Do this — Starting with the line that contains "Given: Click the teal Register button" and continuing through the last of the rows below, format each line as one string in a JSON list. Skip blank lines and leave the pictures out.

**** Information supplied

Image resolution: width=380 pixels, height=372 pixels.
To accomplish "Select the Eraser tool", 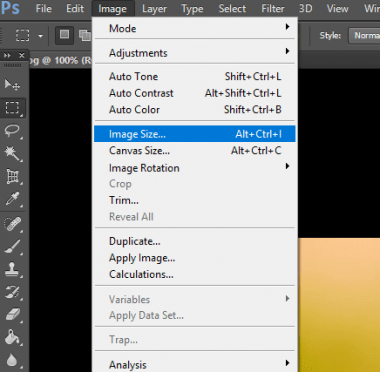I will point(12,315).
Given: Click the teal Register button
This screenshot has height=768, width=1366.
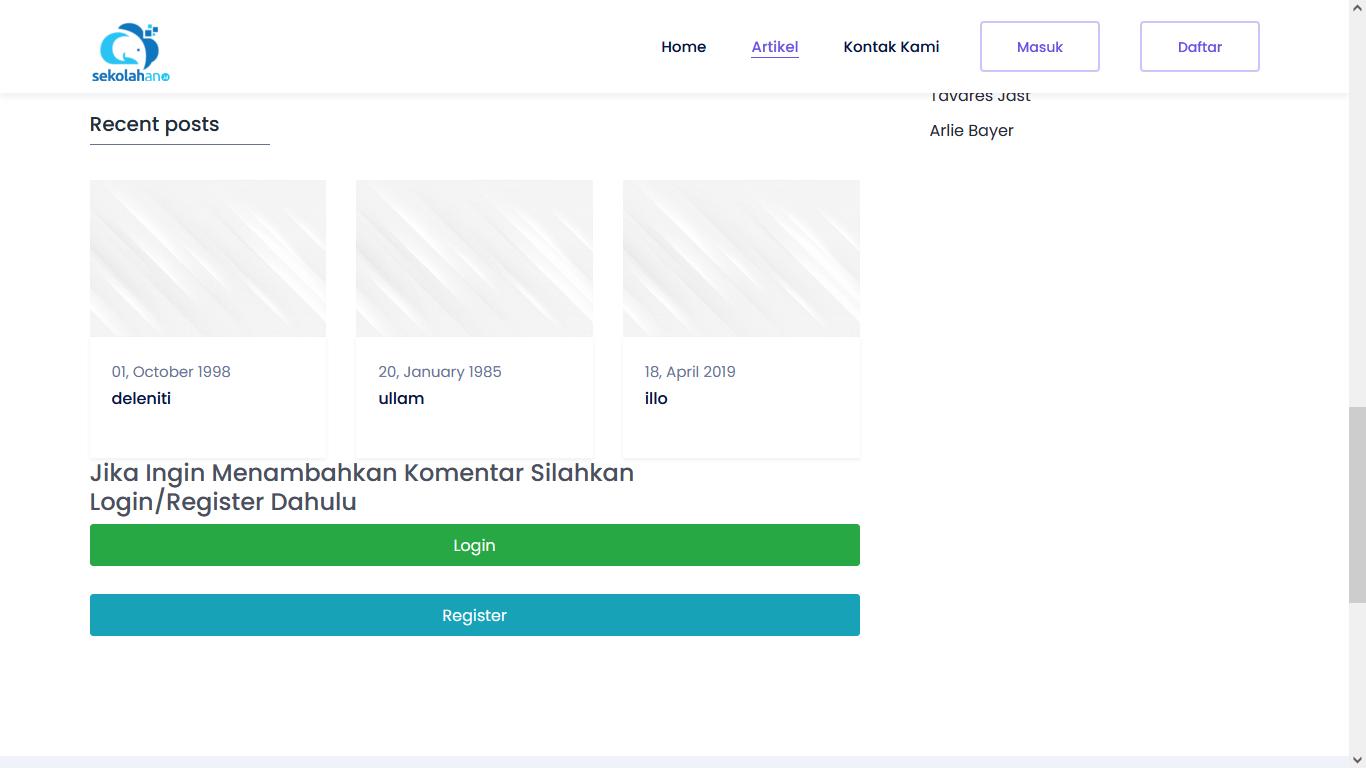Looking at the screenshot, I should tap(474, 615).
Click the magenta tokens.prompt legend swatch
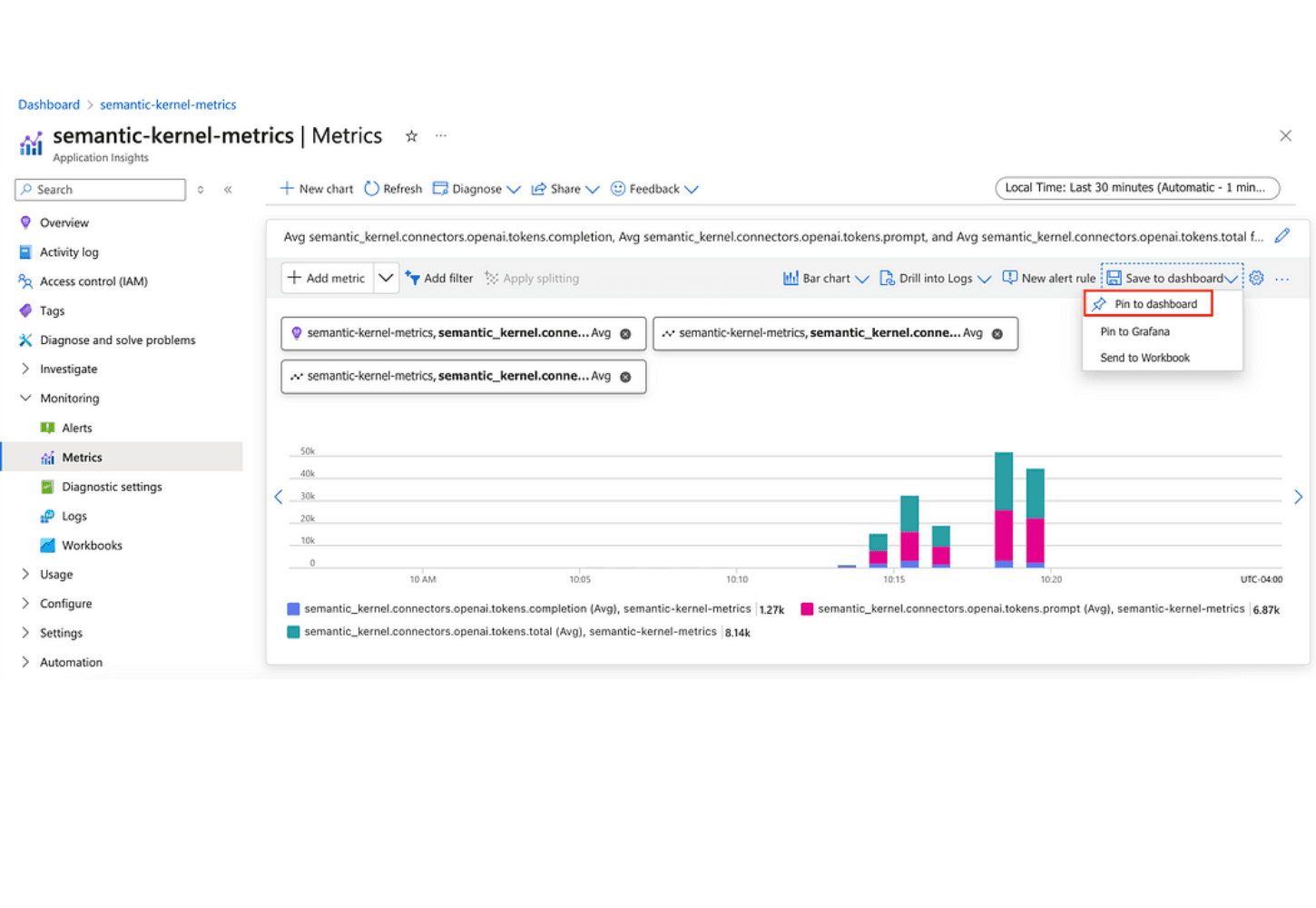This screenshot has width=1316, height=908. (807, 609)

********

Exercise response —
[
  "Given: Click the teal Register button",
  "This screenshot has height=768, width=1366.",
  "Looking at the screenshot, I should tap(474, 615).",
  "Click the magenta tokens.prompt legend swatch",
  "This screenshot has width=1316, height=908. (807, 609)"
]